特定企業ホームページのアンカーリンクを表示

require "rubygems"
require "mechanize"
require "hpricot"
require "kconv"
require "uri"
$KCODE="u"


#text="\"http://ntt.co.jp\""
#text="\"a href=\"http://www.toyota.co.jp/\""
#text="link: www.ntt.co.jp -site: ntt.co.jp site: jp"
#text="link:www.ntt.co.jp href=\"www.ntt.co.jp/\""
#text="link:http://toyota.jp"
#tmp123="http://www.inpex.co.jp/"
#tmp123="http://www.dnp.co.jp/"
#tmp123="http://toyota.jp/"
#tmp123="http://www.honda.co.jp/"
#tmp123="http://www.tepco.co.jp/"
tmp123="http://www.kddi.com/"
#tmp123="http://www.ntt.co.jp"
#tmp123="http://www.softbank.co.jp/"
#tmp123="http://www.yoshinoya.com/"
#tmp123="http://www.mcdonalds.co.jp/"
#tmp123="http://www.bk.mufg.jp/"
#tmp123="http://ja.wikipedia.org/wiki/%E4%B8%89%E8%8F%B1%E6%9D%B1%E4%BA%ACUFJ%E9%8A%80%E8%A1%8C/"
#text="link:http://www.dnp.co.jp"a

text="link:"+tmp123;
search=URI.encode(text.toutf8)
puts text

URL="http://search.yahoo.co.jp/search?p="+search+"&n=100"

agent=Mechanize.new()
page=agent.get(URL)
#puts agent.page.body

#qq=Hpricot(page.body)

#f=qq/"a[@href$='http://www.ntt.co.jp/']"
#puts f
#puts page.body

page.links.each{|link|
        begin
#               puts link.text+" "+link.href
                qq=Hpricot(agent.get(link.href).body);
                #puts (qq/"a")
                #jj= (qq/"a[@href$='http://www.ntt.co.jp/']")

                #jj= (qq/"a[@href$='http://toyota.jp/']")

                #jj= (qq/"a[@href$='http://www.dnp.co.jp/']")
                str="a[@href$='"+tmp123+"']"
                jj= (qq/str)
                puts jj.inner_html.toutf8
                puts "test"
        rescue
                puts "Expection"
        end
}

maxlen=3;
page=""
for i in 1..maxlen
        b=i*100+1
        puts "bbbbbbbb"+b.to_s;
        page=agent.get(URL+"&b="+b.to_s)
        puts page.body
        page.links.each{|link|
                begin
                        #puts link.text+" "+link.href
                        qq=Hpricot(agent.get(link.href).body);
                        #puts (qq/"a")
                        #jj= (qq/"a[@href$='http://www.ntt.co.jp/']")

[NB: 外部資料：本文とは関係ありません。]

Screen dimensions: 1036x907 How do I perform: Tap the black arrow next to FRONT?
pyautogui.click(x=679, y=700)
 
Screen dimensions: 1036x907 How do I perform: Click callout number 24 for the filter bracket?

                        #jj= (qq/"a[@href$='http://toyota.jp/']")

                        #jj= (qq/"a[@href$='http://www.dnp.co.jp/']")
                        str="a[@href$='"+tmp123+"']"
                        jj= (qq/str)
                        puts jj.inner_html.toutf8
                        puts "test"
                rescue
                        puts "Expection"
                end
        }
end